5. How will these shortages impact pricing for AI components?

Suppliers have already signaled upward pricing pressure. Samsung expects high-teens to low-20% price increases for HBM in 2026 contracts. Limited CoWoS slots and oversubscribed wafer starts will also support elevated pricing for advanced-node logic and next-generation accelerators.

6. Are shortages concentrated only in AI products, or will other markets feel the impact?

AI is absorbing most of the incremental supply for HBM, CoWoS, and 3nm wafers — but the ripple effects extend much further. Suppliers warn of broader DRAM tightness, longer lead times for networking ASICs, and reduced availability for high-performance CPUs used in telecom, cloud, and storage systems.

7. Can alternative memory (e.g., GDDR6, DDR5) offset HBM constraints?

Not for AI training or high-end inference. HBM’s bandwidth and power efficiency are essential for accelerator performance, meaning GDDR6 and DDR5 cannot replace HBM for these workloads. In some mid-tier applications, however, customers may shift to GDDR-based designs as a stopgap.

8. Are new fabs or packaging facilities likely to relieve constraints?

Not in the near term. Even with aggressive investment from TSMC, Samsung, Micron, and OSATs, meaningful CoWoS and HBM expansion will take 12–24 months. Rumored long-term moves — such as Broadcom evaluating its own fab strategy — would not impact supply until 2027 or later.

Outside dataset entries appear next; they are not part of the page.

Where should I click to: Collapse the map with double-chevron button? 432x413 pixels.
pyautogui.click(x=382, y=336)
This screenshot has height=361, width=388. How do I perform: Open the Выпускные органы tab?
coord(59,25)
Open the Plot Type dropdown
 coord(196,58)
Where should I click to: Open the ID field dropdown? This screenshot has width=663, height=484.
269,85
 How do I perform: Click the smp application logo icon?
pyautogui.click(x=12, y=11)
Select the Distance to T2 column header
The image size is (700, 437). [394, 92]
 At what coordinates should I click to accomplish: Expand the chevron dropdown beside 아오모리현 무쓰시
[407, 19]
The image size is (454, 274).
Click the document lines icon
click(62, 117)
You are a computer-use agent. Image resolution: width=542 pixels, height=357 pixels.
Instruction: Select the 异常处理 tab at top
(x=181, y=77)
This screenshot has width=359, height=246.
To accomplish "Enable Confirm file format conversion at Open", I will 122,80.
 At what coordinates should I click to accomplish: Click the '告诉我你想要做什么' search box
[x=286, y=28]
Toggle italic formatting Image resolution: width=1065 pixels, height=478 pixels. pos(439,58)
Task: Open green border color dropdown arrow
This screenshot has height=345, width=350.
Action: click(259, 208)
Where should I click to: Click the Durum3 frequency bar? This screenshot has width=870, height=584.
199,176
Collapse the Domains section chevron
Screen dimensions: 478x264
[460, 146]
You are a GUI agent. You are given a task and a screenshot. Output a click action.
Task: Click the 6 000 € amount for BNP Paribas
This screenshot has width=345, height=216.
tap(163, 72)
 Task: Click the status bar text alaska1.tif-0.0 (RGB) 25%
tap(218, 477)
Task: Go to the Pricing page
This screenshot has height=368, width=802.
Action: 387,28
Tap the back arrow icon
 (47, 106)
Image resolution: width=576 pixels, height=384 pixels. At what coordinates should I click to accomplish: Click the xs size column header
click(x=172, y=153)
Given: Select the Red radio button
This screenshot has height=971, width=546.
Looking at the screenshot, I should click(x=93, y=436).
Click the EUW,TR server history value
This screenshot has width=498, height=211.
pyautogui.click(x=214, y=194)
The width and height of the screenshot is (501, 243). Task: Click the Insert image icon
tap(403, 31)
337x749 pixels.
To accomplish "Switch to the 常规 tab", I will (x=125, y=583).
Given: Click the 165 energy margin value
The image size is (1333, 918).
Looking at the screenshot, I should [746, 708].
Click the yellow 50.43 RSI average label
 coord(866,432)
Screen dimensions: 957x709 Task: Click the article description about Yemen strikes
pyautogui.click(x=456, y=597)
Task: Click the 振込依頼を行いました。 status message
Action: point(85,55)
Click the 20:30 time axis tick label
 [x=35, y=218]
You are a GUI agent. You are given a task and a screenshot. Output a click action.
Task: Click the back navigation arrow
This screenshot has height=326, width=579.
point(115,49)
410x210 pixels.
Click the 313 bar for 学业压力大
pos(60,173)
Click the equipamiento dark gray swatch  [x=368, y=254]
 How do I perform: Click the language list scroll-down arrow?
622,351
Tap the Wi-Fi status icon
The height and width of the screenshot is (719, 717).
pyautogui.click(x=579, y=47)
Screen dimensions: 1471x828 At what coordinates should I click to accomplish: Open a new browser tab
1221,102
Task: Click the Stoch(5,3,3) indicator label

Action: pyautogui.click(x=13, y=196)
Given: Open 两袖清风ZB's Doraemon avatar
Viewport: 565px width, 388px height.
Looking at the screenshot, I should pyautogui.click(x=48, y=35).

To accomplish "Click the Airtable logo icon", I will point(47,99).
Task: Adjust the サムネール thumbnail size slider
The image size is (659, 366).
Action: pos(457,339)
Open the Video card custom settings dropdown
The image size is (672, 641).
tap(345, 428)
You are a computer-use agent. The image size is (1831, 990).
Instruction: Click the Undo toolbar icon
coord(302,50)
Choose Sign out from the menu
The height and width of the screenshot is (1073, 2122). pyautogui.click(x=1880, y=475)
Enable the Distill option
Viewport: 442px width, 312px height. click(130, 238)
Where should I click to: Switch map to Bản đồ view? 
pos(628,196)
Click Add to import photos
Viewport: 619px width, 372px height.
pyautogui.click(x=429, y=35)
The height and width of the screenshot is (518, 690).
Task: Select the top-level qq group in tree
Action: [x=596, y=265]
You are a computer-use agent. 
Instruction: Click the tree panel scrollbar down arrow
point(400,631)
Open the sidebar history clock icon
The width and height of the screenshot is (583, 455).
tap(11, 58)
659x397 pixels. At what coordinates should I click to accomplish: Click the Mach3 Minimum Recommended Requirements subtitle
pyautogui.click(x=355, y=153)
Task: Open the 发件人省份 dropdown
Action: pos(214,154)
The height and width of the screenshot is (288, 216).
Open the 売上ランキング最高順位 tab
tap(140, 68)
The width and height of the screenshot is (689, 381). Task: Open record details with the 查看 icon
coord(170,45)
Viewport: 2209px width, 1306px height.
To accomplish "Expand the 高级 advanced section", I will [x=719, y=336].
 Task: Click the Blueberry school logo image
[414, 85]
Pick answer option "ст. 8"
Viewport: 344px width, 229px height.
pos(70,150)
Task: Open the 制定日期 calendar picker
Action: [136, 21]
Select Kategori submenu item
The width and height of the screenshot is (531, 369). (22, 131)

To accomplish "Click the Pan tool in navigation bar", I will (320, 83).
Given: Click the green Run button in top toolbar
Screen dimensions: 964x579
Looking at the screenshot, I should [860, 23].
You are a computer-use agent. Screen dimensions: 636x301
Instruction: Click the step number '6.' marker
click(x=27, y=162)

9. What procurement strategies are most effective during an HBM and CoWoS shortage?

Teams are prioritizing:

  • Early allocation commitments with suppliers
  • Multi-supplier qualification for memory (Micron + SK Hynix + Samsung)
  • Buffer inventory for critical AI-related components
  • Flexibility across logic SKUs and power-management devices
  • Visibility into long-term build plans

Being proactive is essential; suppliers universally confirmed demand far exceeds near-term capacity.

10. How long will these structural constraints last?

Most suppliers expect tight conditions through 2026, with some signals pointing into 2027. Because the demand is structural—not cyclical—capacity expansion is unlikely to outpace AI adoption over the next two years.